## Task to carry out:
Pictures in the listing should not be copied. Reproduce, word for word, each line from the one holding "How do I perform: Open the Fenster menu?" through the final line.

## Data extract:
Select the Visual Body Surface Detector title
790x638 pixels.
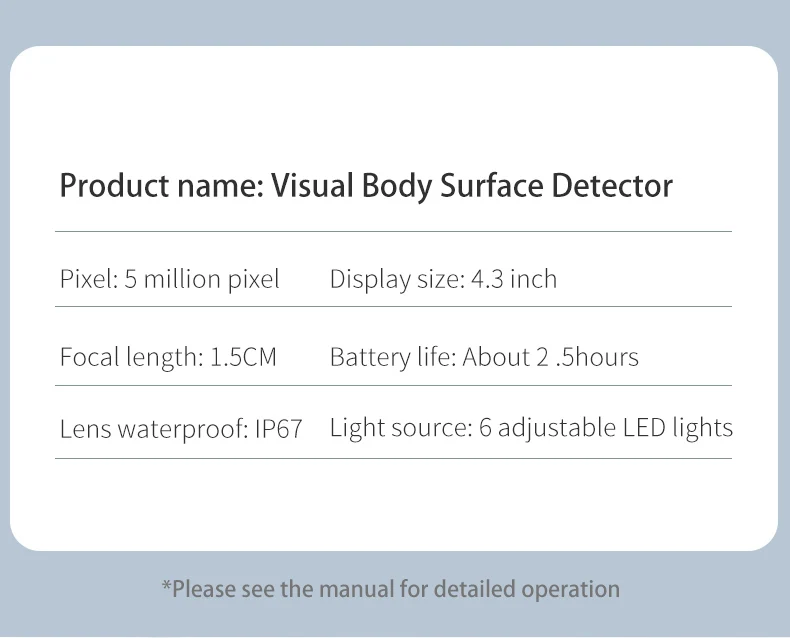pos(472,186)
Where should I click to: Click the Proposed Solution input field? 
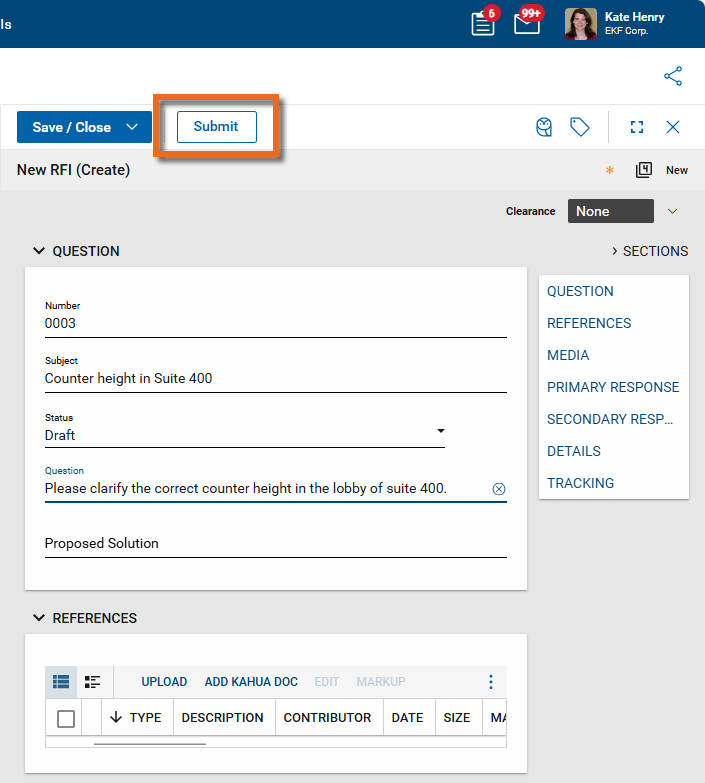click(x=275, y=544)
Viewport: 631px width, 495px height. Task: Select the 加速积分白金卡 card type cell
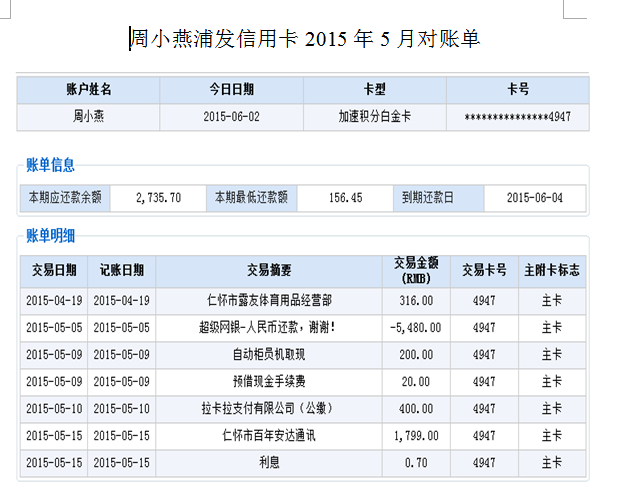click(374, 117)
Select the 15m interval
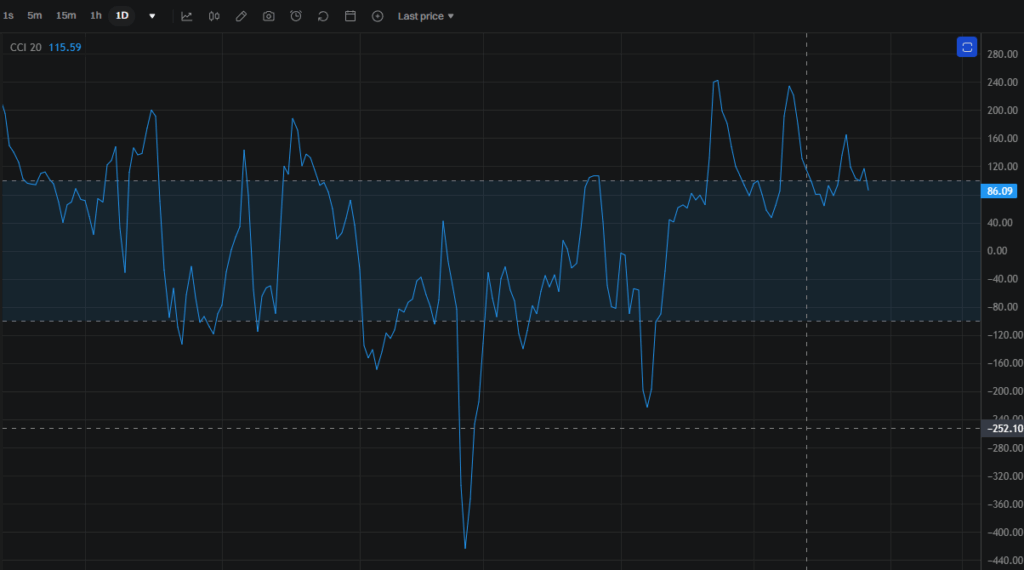This screenshot has width=1024, height=570. coord(66,16)
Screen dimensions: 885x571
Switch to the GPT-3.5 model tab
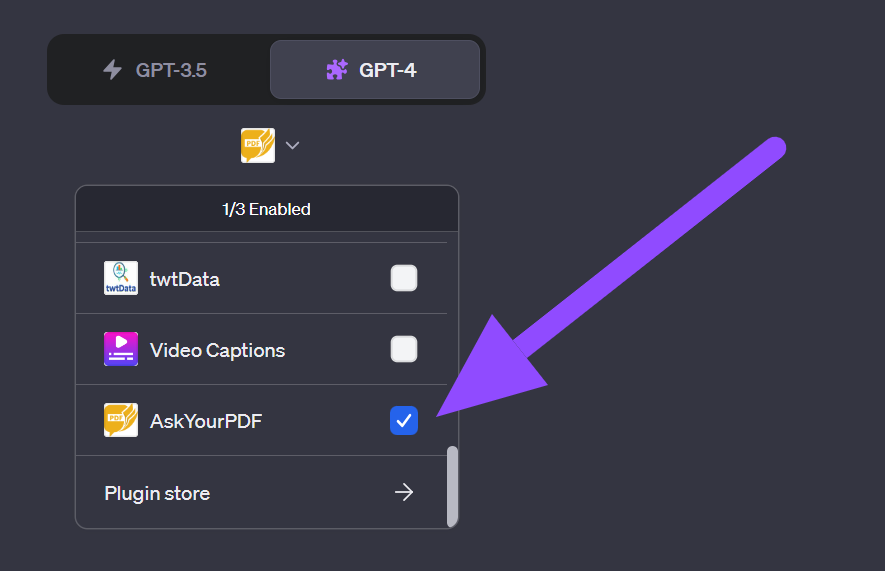[x=160, y=70]
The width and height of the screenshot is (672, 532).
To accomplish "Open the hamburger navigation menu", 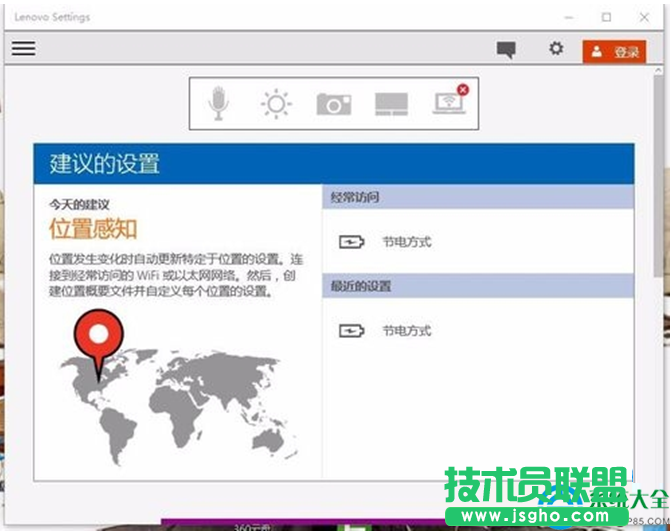I will click(23, 48).
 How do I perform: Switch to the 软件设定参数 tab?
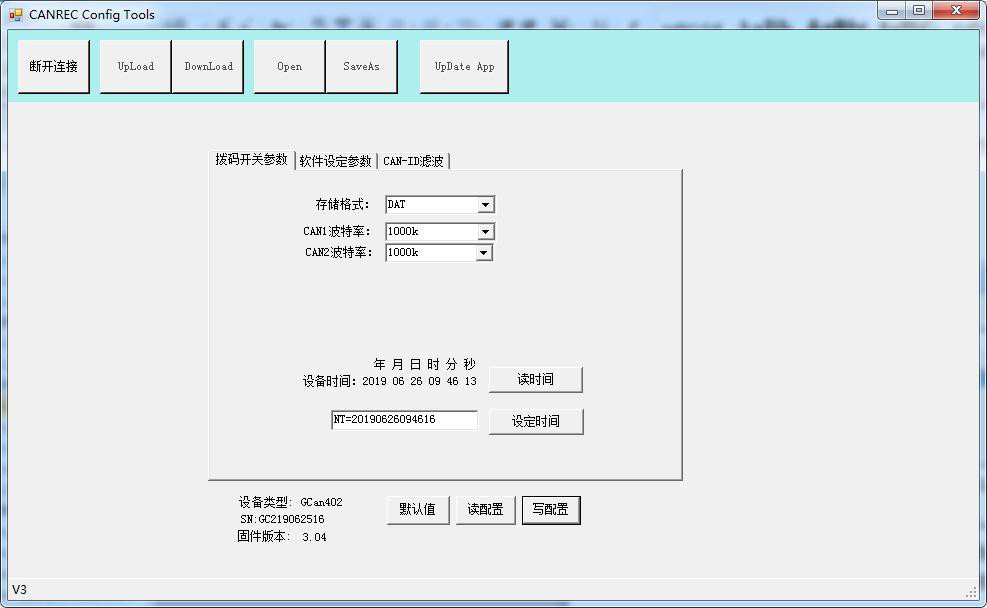[x=336, y=161]
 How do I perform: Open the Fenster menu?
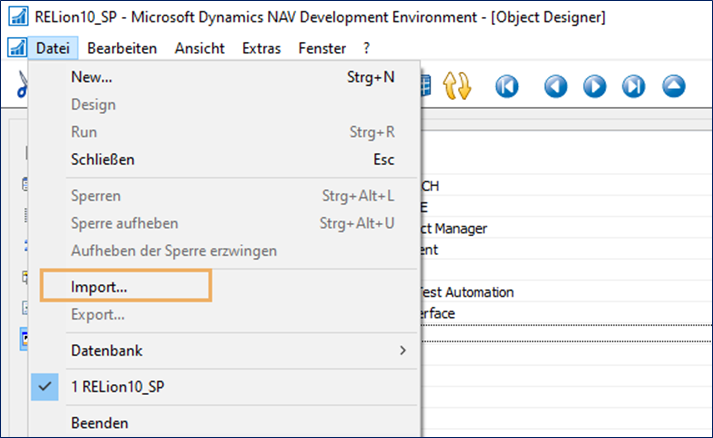[x=322, y=48]
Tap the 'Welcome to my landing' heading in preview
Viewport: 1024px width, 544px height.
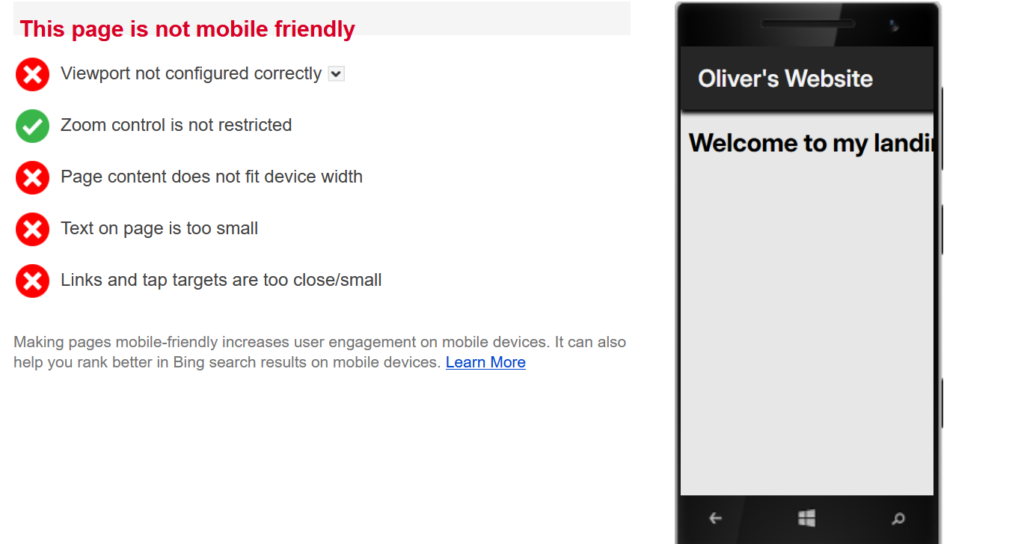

## Answer box:
 How do I perform: Open the Fenster menu?
[x=322, y=48]
Tap the 'Welcome to my landing' heading in preview
Viewport: 1024px width, 544px height.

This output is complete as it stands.